The 15657 / 15658 Brahmaputra Mail is a daily train that connects Old Delhi with Kamakhya in Assam. Introduced in 1972 after the construction of the rail section of the Farakka Barrage, the train originally ran as the Tinsukia Mail between Delhi Junction railway station and New Bongaigaon railway station, later to Guwahati, with onward metre-gauge connection by a train of the same name numbered as 7Up and 8Dn to Guwahati and Tinsukia in the Indian state of Assam. The train was renamed to Brahmaputra Mail after the successful gauge conversion of the Guwahati–Dibrugarh metre-gauge lines to broad gauge in 1992. After Broad gauge reached Dibrugarh Town in 1992, timings were speeded up & had good runs till 2020. But with effect from 20/12/2020 this train is running between (KYQ) & (DLI) & is permanently cancelled between Kamakhya Junction & Dibrugarh due to unknown reasons. Demands to restore the train till Dibrugarh is not being heeded for.

==Services==
Originally ran as 155 dn by 156 up it was originally started by Northeast Frontier Railway which is called NFR in short. Later on, the primary maintenance was transferred to the Delhi Division of the Northern Railway and ran under the numbers 14056up by 14055 dn. The train recently got LHB rake and the primary maintenance went back to NFR with Dibrugarh being the maintenance station. Once the pride of NFR with neon lights in its first class compartments and has eight cushioned sleeper class coaches in the 1970s, the train went to a sharp decline both in priority and facilities with conditioning of its rake worsening. However, with the new LHB rake trying to get its lost glory back. The up train belongs to Northeast Frontier Railway zone. Northeast Frontier Railways decided it will be running as 15955/15956 Brahmaputra Mail from 9 December 2019.

==Coach composition==
The train has both AC and non-AC class of accommodation.

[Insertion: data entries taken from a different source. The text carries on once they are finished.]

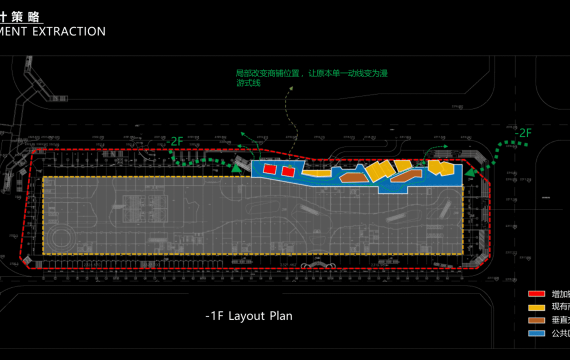Click the left green -2F label
Screen dimensions: 570x360
click(x=175, y=141)
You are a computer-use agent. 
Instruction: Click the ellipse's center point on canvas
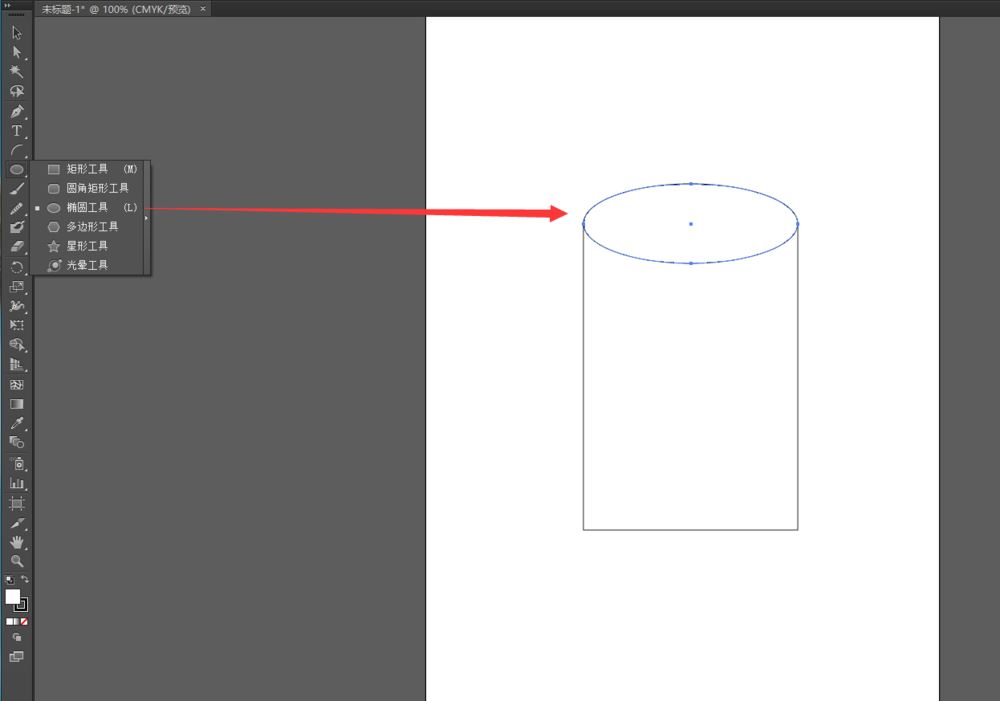coord(690,224)
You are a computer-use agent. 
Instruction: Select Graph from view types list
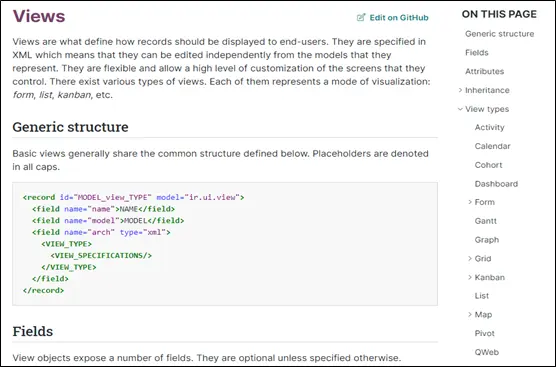coord(486,240)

The composition of this train is

LOCO: HCP; SLR; UR; UR; S6; S4; S3; S2; S1; PC; A2; A1; B7; B6; B5; B4; B3; B2; B1; EOG

==Traction==

As the route is fully electrified, it is hauled by a Ghaziabad Loco Shed-based WAP-5 / WAP-7 or Tughlakabad Loco Shed-based WAP-7 electric locomotive on its entire journey. Earlier during non electrified days, Siliguri Junction railway station shed WDP-4 or New Guwahati shed Twin WDM-3 Diesel Locomotive used to haul this train from Kiul to Dibrugarh

==Route and halts==

- Kamakhya
- Bongaigaon
- Falakata
- Dhupguri
- Jalpaiguri Road
- New Jalpaiguri (Siliguri)
- New Farakka Junction
- Old Delhi Junction.

==Trivia==
- This is one of the oldest-running trains of this zone. This train is known for its number of defense personnel using this train.
- This train was also involved in three major railway disasters in Indian history. One was the bombing of the train between Kokrajhar and New Bongaigaon in December 1996 by Bodo Militants, and second was the Gaisal Rail Disaster, a head-on collision between Avadh Assam Express and Brahmaputra Mail. The third one occurred on November 22, 1985, when this passenger train (then known as Tinsukia Mail ) and a freight train collided in the eastern state of West Bengal, at Dhupguri railroad station, about 750 miles east of New Delhi killing at least one person and injuring more than 300 others, seven seriously. Three to Five cars of the passenger train derailed in the accident.